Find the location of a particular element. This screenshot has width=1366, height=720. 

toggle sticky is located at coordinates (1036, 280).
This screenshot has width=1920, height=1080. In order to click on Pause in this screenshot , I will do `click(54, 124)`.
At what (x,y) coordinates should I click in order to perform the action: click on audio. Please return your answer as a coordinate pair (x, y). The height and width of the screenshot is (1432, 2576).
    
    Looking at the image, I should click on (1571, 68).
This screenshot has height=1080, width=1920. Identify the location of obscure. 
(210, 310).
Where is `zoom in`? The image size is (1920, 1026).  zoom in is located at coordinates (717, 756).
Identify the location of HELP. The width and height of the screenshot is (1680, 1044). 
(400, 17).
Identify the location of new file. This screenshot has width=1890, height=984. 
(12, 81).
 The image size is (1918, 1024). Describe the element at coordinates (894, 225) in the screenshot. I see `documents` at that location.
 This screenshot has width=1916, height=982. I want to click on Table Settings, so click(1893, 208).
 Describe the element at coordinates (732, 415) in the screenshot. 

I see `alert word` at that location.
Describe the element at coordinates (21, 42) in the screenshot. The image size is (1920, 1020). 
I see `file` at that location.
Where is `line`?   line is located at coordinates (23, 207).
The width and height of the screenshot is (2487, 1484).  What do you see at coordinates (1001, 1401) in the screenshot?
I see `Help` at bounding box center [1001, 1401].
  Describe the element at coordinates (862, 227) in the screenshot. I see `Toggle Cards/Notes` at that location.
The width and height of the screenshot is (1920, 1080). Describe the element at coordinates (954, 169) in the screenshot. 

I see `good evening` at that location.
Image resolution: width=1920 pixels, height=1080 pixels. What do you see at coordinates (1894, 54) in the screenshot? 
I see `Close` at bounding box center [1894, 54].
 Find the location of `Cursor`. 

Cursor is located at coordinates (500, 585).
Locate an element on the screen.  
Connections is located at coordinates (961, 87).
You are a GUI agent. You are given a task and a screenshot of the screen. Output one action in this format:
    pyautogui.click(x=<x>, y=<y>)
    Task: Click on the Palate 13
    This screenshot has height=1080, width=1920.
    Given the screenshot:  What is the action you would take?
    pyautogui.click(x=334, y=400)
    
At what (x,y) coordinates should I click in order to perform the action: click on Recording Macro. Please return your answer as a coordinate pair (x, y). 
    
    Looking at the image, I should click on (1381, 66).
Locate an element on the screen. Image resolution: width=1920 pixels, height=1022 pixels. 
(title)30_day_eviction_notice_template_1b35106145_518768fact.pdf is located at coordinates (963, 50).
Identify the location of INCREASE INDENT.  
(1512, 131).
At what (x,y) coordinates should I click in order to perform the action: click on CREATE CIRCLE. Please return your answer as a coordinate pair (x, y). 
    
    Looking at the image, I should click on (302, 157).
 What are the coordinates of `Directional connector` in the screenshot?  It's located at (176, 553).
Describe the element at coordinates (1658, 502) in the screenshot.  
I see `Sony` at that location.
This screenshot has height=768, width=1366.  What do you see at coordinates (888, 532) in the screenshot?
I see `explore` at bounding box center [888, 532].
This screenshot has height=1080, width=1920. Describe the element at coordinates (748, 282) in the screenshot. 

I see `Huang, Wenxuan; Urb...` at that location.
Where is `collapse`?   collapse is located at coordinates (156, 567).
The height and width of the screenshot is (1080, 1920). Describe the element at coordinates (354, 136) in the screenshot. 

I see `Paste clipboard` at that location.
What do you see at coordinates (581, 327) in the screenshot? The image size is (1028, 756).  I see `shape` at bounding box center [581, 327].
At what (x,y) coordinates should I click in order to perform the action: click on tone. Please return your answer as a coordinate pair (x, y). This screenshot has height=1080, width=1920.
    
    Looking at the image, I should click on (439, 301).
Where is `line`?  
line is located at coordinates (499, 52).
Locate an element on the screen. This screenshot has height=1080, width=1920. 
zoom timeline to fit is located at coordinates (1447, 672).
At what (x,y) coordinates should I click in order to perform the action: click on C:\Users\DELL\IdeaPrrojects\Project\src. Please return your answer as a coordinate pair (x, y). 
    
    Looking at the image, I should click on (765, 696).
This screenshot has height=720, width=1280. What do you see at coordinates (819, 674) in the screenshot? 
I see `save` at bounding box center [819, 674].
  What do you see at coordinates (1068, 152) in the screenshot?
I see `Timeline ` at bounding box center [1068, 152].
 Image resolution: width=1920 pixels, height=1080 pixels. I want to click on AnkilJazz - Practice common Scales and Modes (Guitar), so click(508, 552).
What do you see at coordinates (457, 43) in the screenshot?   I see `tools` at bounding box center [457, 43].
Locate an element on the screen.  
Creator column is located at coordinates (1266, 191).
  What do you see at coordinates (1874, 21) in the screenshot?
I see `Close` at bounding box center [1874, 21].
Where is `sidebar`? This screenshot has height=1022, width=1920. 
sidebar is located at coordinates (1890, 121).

◆ **WORK TO COMPLETE**
Which lines in the rows above contain the string "size"? Copy out each of those lines in full.

◆ **EXERCISE OUTPUT**
Where is `zoom in`? The image size is (1920, 1026).  zoom in is located at coordinates (717, 756).
 The image size is (1918, 1024). Describe the element at coordinates (894, 225) in the screenshot. I see `documents` at that location.
Describe the element at coordinates (21, 42) in the screenshot. The image size is (1920, 1020). 
What do you see at coordinates (581, 327) in the screenshot? The image size is (1028, 756).  I see `shape` at bounding box center [581, 327].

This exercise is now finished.